_Brief:_ Each line of the data below must be given again exactly as written.

_Source data:_
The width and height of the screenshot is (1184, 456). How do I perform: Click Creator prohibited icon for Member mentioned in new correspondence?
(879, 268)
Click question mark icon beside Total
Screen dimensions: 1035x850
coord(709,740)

_Response to the task:_
The width and height of the screenshot is (1184, 456). How do I perform: Click Creator prohibited icon for Member mentioned in new correspondence?
(879, 268)
Click question mark icon beside Total
Screen dimensions: 1035x850
coord(709,740)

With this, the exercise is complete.